Supplied passage:
⁂
Some things just need to be said...

Saturday, August 26, 2006

Does Stephen Harper have any inSite?

Harper is wasting much time. People running inSite in Vancouver are waiting, they are having to spend valuable time planning advocacy for their site to force a government to do the right thing. How much evidence does Stephen Harper need to make the right decision?


"I'm worried, from a public health perspective, about what will happen if the site closes," said Dr. Wood, an epidemiologist at the B.C. Centre for Excellence in HIV/AIDS and an assistant professor in the department of medicine at the University of British Columbia. "I think there will be such a backlash in Vancouver when we go back to the same patterns of needles in storefronts and people injecting in public in the tourist areas of Gastown, that British Columbia will probably not tolerate it for long." - Globe and Mail, August 26, 2006

The safe injection site is the picture of good science and healthcare. The users, the police, the business community, and the British Medical Journal and The Lancet and The New England Journal of Medicine have strongly supportive articles/reports on the success of inSite. For crying out loud even the Fraser Institute says safe injection sites are the right thing to do, at least they did before it was established. I suspect they still like it. Now the international scientific journal Addiction Behaviors has a report that strongly supports the need for inSite.

Governments often campaign from one point of view only to be elected and learn that they were wrong and reverse their decision. Steffanie A. Strathdee, a professor at Johns Hopkins Bloomberg School of Public Health recently told attendees to AIDS Conference in Toronto, “If the Canadian government closes this site, they will have blood on their hands.” (Georgia Straight, August 17, 2006) Strathdee was listed as one of the top 100 Canadians to watch in the 1997 edition of MacLean's Magazine.

A report by criminologist Irwin M. Cohen, commissioned by the RCMP to examine the site found no increased crime, did not attract dealers and injection users from other jurisdictions did not flock to Vancouver as was feared by police and local businesses befiore the site was established. - Seattle PI, August 16, 2006

Tony Lam, the president of the Vancouver Chinatown Business Improvement Association told Associated Press "...merchants in the historic neighborhood noticed drug activity is much quieter since the site opened. They don't get together in the back lanes or under the stairways to get injections, so the outside look of Chinatown is much (more) peaceful than before." - Seattle PI, August 16, 2006

All the groups that held reservations with inSite, the police, the BC Liberal Government and the Chinatown merchants, now support its continuation of opperations.
⁂
Data below:
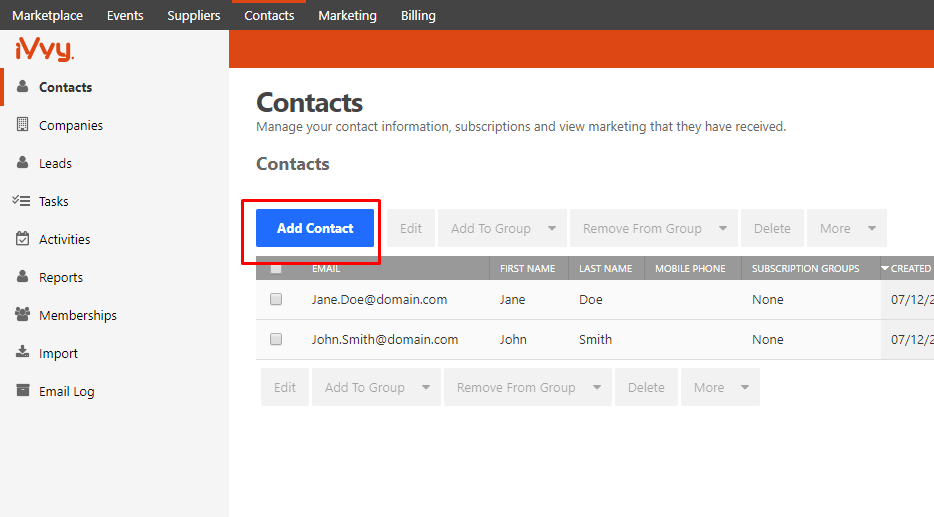Image resolution: width=934 pixels, height=517 pixels.
Task: Click the iVvy logo
Action: (45, 49)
⁂
Task set:
**A.** Copy the portion of the post about inSite that opens with the words containing "Some things just" and closes with "the right decision?".
**B.** In the post about inSite, which organization commissioned criminologist Irwin M. Cohen's report on the site?

Replies:
**A.**
Some things just need to be said...

Saturday, August 26, 2006

Does Stephen Harper have any inSite?

Harper is wasting much time. People running inSite in Vancouver are waiting, they are having to spend valuable time planning advocacy for their site to force a government to do the right thing. How much evidence does Stephen Harper need to make the right decision?

**B.** The RCMP